The Development of Representation-Based Methods for Knowledge Engineering of Computer Networks
Enterprises that provide technical support for network engineering products and technologies are continuously accumulating terabytes of unstructured customer data in the form of service requests, device logs, bug reports, and network configurations. A large body of work in knowledge engineering (artificial intelligence, machine learning, data mining, and information retrieval) has been developed and applied within the context of important application areas such as expert systems, search engines, and more recently recommender systems. However, a relatively small body of knowledge engineering (KE) work has addressed methods and application of KE to the design and development of engineering systems and products. Furthermore, a relatively small proportion of the KE research applied to engineering systems has addressed all of the following three issues: 1) the structuring of the engineering subject-matter domains to which the theory is applied, 2) the proper integration of this domain structure with analytical KE methods, and 3) the KE software necessary to support the design and development of engineering systems.

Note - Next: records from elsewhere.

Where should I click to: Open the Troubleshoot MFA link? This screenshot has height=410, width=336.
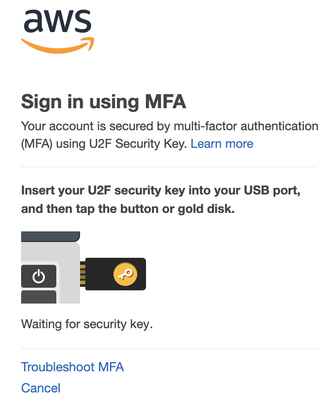[73, 367]
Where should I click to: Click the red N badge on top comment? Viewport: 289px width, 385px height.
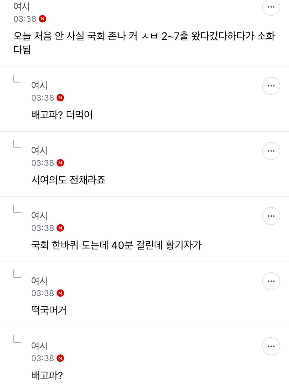tap(43, 19)
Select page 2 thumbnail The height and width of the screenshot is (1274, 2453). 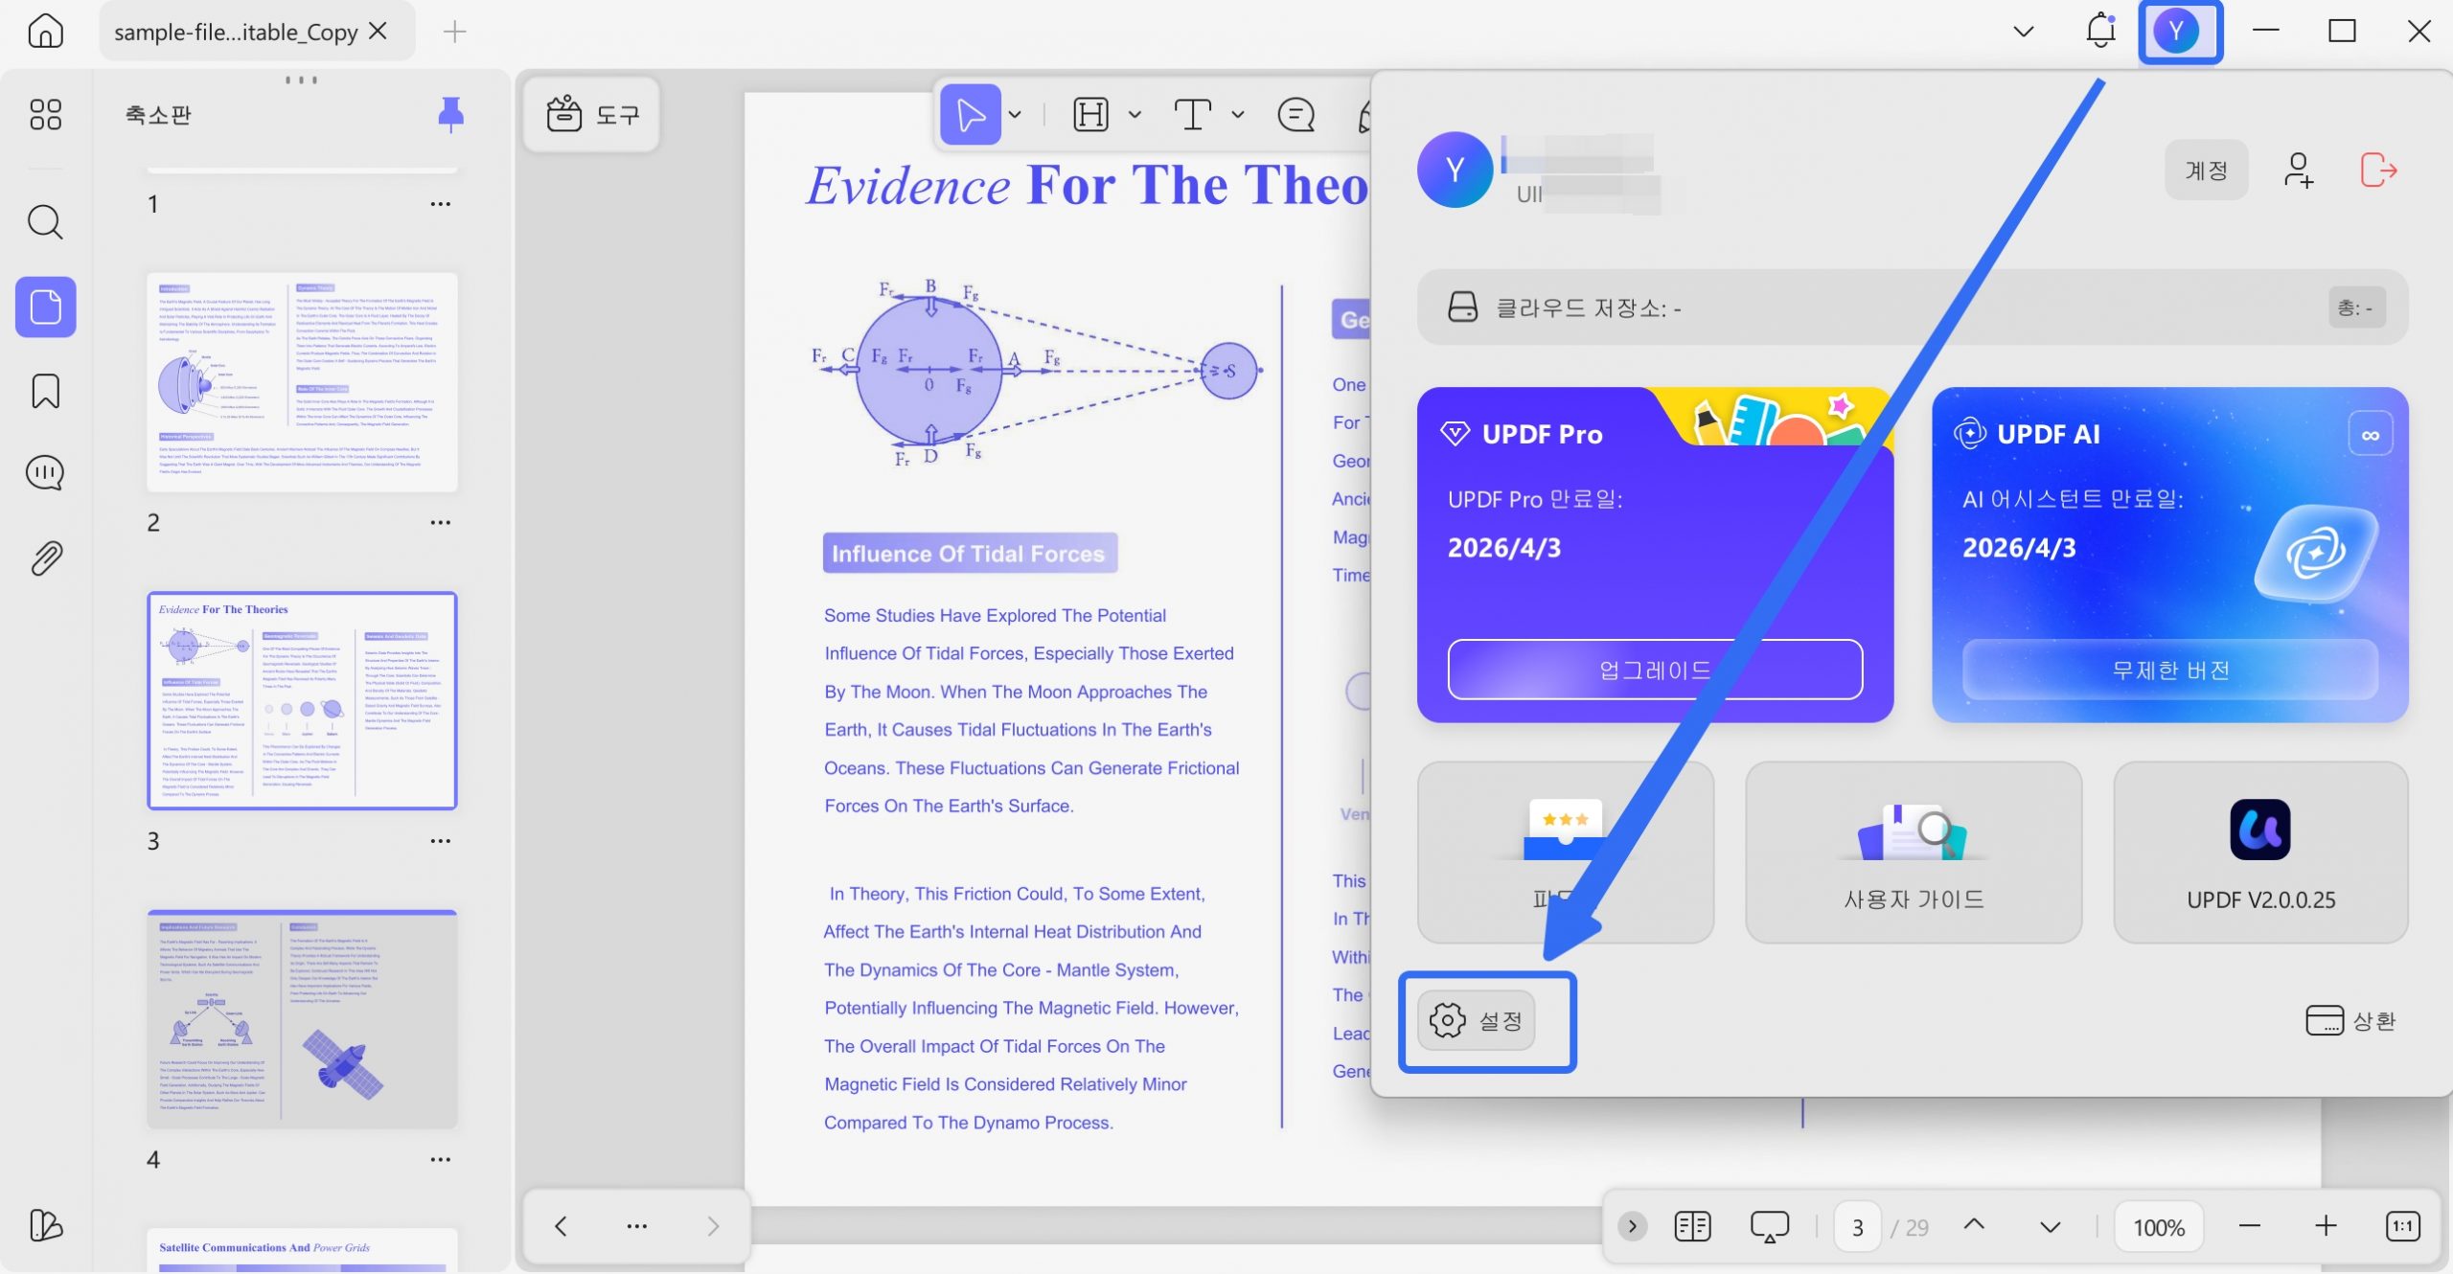(x=302, y=382)
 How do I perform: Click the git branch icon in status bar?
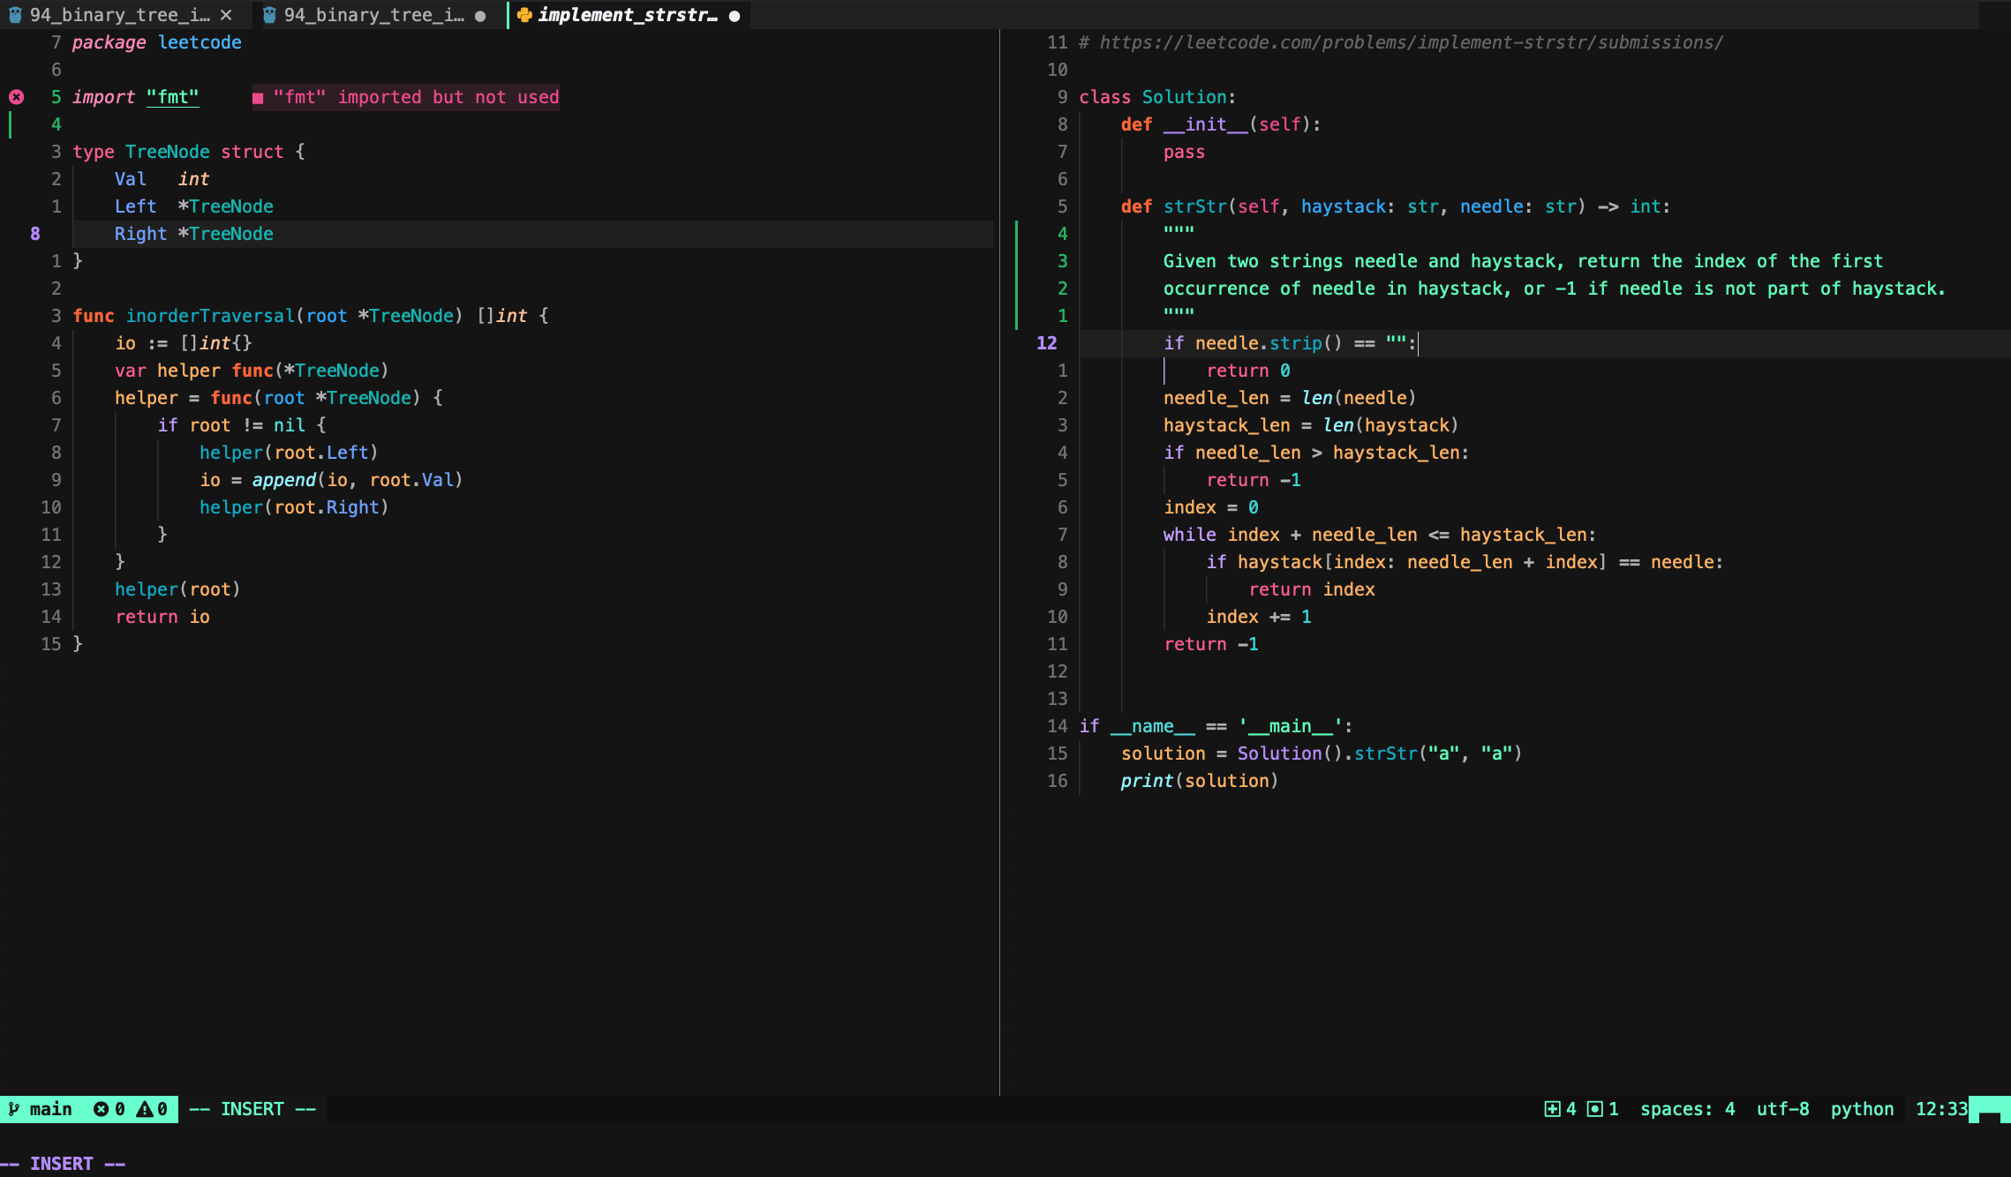click(14, 1109)
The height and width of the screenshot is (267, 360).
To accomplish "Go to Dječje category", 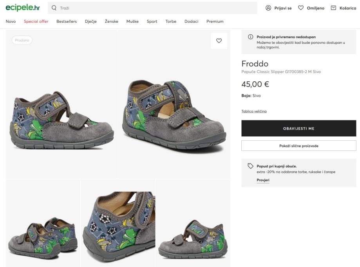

This thesis addresses the theories, application, and implementation of knowledge engineering methods for using this collected data to improve product design, development, and delivery. To address the aforementioned three issues we have formulated a cognitive science-based representation framework for problem-solving, consisting of five sequential layers, or stages, which enables integration of diverse domains such as machine learning, product design and development, software engineering, and the statistical design of experiments.
To demonstrate and test our theories we have applied this representation-based framework, called the Integrated Meta-Representational Model (IMRM), to solve three important product design, development, and delivery problems related to computer networks. The first problem involved combining computer network domain knowledge with analytical methods from data mining and time-series analysis in order to monitor and assess the quality of a computer network security product. The second problem involved predicting whether or not an incoming customer support case should be escalated in priority in order to be resolved in a timely and cost-effective manner. For this problem we used a statistical Design of Experiments approach to optimizing the machine learning model for predicting whether or not a service request needs to be escalated. The third problem involved the development of a Knowledge Engineering Software Product for supporting the extraction of problem-solution pairs from customer service requests in order to create new computer network products and services. The work concludes by indicating how the Integrated Meta-Representational Model can be used to solve even more complex problems, involving the integration of all the core activities in engineering: design, analysis, experimentation, and prototyping/manufacturing.